The Financial Services Authority (FSA) said that the bank was not quick enough to confirm whether these were covered, especially at a time of financial uncertainty.

However, investors had not suffered any financial loss as a result of this lack of clarity, the FSA said.

'Informed decisions'

The return from a structured product is generally linked to the performance of an underlying asset or index.

Specifically, Santander had concluded in June 2009 that two of its products - Guaranteed Capital Plus and the Guaranteed Growth Plan - only had limited cover from the FSCS safety net.

However, new customers were not told about this until January 2010. Some £1.2bn of these products had been sold during the two dates.

"When firms provide customers with literature about products, the information has to be correct and unambiguous.
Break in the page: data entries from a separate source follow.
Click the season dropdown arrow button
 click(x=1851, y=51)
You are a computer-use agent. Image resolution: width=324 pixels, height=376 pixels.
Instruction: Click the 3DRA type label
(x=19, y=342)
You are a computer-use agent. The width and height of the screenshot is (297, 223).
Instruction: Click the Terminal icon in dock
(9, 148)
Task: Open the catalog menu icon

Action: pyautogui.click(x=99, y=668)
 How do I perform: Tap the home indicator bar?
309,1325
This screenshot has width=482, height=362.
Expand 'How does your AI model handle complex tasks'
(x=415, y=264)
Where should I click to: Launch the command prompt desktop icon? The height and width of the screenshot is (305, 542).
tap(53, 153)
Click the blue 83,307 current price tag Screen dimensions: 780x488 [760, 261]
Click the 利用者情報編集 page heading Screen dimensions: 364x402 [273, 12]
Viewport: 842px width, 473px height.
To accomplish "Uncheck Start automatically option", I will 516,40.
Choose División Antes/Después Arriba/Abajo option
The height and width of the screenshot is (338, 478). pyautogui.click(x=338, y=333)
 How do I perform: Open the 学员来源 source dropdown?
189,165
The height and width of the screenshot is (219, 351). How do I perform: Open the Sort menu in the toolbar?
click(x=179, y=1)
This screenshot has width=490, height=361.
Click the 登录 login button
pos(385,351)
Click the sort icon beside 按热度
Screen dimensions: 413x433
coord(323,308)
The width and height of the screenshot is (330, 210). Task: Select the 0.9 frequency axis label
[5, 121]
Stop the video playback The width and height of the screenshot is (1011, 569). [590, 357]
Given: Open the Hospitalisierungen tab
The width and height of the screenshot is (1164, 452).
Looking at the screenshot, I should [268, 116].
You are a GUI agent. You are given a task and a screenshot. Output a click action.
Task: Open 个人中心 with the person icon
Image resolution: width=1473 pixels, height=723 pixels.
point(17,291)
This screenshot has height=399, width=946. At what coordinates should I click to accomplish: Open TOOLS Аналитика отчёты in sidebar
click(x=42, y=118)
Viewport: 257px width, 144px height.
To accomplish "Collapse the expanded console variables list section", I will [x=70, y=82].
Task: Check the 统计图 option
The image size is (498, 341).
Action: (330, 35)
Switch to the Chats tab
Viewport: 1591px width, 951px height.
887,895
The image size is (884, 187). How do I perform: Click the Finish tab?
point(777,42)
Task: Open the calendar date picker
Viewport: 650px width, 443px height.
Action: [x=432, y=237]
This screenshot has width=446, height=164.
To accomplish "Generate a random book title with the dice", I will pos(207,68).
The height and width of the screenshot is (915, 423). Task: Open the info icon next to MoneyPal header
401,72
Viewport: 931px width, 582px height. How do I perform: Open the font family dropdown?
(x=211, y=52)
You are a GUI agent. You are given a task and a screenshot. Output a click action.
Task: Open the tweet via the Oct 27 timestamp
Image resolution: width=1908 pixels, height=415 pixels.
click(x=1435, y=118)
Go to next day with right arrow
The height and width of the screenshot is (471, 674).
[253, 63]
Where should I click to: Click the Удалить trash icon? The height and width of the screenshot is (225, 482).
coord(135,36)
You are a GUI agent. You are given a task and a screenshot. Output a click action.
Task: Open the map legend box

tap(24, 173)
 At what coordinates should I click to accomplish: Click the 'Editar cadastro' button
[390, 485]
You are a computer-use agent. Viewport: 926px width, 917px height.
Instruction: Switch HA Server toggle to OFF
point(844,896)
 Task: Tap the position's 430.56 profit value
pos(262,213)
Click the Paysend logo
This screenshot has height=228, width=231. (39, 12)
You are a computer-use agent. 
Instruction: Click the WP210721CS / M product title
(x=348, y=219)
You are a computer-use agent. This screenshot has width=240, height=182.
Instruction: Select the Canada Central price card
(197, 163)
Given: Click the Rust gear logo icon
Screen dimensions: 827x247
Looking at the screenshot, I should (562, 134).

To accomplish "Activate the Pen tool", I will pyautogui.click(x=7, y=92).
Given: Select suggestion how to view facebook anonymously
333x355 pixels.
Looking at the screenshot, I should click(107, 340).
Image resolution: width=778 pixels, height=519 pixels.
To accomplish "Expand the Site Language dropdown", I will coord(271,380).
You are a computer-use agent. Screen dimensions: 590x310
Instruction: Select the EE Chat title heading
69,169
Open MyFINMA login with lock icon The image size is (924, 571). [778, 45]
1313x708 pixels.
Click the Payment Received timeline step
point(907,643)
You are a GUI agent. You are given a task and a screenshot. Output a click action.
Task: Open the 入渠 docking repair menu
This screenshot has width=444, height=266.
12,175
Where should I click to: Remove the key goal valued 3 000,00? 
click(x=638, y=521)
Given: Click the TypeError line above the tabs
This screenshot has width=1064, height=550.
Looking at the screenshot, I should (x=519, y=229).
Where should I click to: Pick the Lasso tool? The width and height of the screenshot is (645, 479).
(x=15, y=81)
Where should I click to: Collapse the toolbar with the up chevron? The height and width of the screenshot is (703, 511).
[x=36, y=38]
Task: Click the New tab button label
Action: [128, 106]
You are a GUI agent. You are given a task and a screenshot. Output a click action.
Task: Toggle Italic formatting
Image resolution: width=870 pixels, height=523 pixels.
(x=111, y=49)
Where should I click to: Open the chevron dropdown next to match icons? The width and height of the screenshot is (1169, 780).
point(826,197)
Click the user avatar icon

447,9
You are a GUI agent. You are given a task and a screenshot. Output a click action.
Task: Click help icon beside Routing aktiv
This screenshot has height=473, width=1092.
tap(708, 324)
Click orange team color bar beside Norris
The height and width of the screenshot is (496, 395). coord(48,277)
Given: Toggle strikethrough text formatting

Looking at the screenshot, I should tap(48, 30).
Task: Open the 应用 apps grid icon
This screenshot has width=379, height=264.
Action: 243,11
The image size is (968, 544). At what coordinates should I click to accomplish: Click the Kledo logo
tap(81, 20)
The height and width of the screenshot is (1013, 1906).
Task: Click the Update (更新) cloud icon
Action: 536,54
After all, it is there to help people make informed decisions about whether to invest," Tracey McDermott, acting director of enforcement and financial crime at the FSA.

The bank said it was unhappy with the FSA's decision. It claimed that the wording was consistent with the market at the time and that it had been back in touch with all the relevant customers.

"Santander is disappointed with the outcome and has registered its opposition to the FSA's findings," a spokeswoman for the bank said.

"The FSA's final notice acknowledges that there is no evidence that the products were sold to customers for whom they were not suitable, and that no customers have suffered a financial loss.

"In order to conclude a lengthy investigation process, Santander has decided, in the circumstances, that we will not challenge further the decision, nor the fine."